Indeed, Beijing has expressed what almost certainly is a genuine—and greater—interest in constructive engagement. The Chinese readout of the Xi-Biden meeting in Bali was more extensive and detailed than the U.S. version on the need for sustained dialogue and on the range of bilateral and global issues that should be addressed through “strategic communication” and “regular consultations.” Moreover, Beijing has repeatedly criticized Washington’s characterization of the relationship as primarily competitive, emphasizing instead that bilateral cooperation should be elevated and maximized.
These themes have been echoed by Chinese foreign minister Qin Gang, who will be Blinken’s primary host in Beijing and who was just appointed on December 30 after eighteen months as the Chinese ambassador to the United States. On the occasion of his departure from Washington, Qin published two articles for the American audience, one in The National Interest and one in the Washington Post. In addition to invoking Xi’s messages in Bali, Qin wrote that the United States and China “should and can listen to each other, narrow our gap in perceptions of the world, and explore a way to get along based on mutual respect, peaceful coexistence, and win-win cooperation.” He reminisced about his frequent travels across the United States during his tenure as ambassador, and highlighted his extensive interactions with officials, scholars, businesspeople, and journalists: “Though we did not always see eye to eye, I appreciated their readiness to listen to the Chinese perspective.”
Predictably, Qin’s farewell articles were largely dismissed in Washington as typically lame and/or disingenuous Chinese efforts at public diplomacy. Indeed, they featured standard Chinese talking points on issues like Taiwan and Ukraine; well-worn propaganda about such things as Beijing’s pursuit of a global “community with a shared future for mankind”; and the recurring claim that responsibility for improving the U.S.-China relationship rests primarily with the U.S. side: “The Chinese people are looking to the American people to make the right choice.”

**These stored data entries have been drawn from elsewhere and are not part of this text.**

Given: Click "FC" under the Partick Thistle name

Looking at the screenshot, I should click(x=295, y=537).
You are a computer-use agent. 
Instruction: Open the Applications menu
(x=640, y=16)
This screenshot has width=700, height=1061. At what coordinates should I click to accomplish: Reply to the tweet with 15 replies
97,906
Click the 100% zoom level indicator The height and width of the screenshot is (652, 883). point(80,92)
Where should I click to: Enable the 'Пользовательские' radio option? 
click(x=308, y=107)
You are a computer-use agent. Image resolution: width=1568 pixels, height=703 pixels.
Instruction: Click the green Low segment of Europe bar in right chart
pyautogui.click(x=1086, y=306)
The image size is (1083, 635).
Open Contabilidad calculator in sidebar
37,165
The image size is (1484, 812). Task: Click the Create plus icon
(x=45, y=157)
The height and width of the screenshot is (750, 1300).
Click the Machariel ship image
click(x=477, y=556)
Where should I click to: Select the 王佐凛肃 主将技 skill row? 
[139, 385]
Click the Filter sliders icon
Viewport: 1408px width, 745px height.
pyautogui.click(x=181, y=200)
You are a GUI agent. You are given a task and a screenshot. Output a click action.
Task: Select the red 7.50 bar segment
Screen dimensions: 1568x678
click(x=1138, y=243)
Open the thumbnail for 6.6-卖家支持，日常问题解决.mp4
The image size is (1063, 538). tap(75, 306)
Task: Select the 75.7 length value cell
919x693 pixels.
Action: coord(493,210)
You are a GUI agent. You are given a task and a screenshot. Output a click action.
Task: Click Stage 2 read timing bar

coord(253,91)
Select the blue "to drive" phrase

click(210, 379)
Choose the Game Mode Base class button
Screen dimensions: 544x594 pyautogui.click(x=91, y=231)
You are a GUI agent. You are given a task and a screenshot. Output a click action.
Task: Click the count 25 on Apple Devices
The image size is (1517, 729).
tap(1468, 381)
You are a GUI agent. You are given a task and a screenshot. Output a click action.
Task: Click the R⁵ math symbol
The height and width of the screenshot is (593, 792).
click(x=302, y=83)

Qin reportedly received little high-level attention from the Biden administration during his tenure in Washington, partly because he was perceived as little more than a mouthpiece for such Chinese rhetoric, or as one of Beijing’s arrogant and obnoxious “wolf warrior” diplomats. The announcement of his appointment as foreign minister thus generated much commentary about whether this had been a miscalculation on Washington’s part. Some observers have dismissed the idea of a lost opportunity with Qin on the grounds that Beijing’s ambassadors and even its foreign minister are not really key players in the formulation of Chinese foreign policy. But this retroactive excuse appears only to reinforce the perception—in China and elsewhere—that Washington is unwilling to engage substantively with Beijing.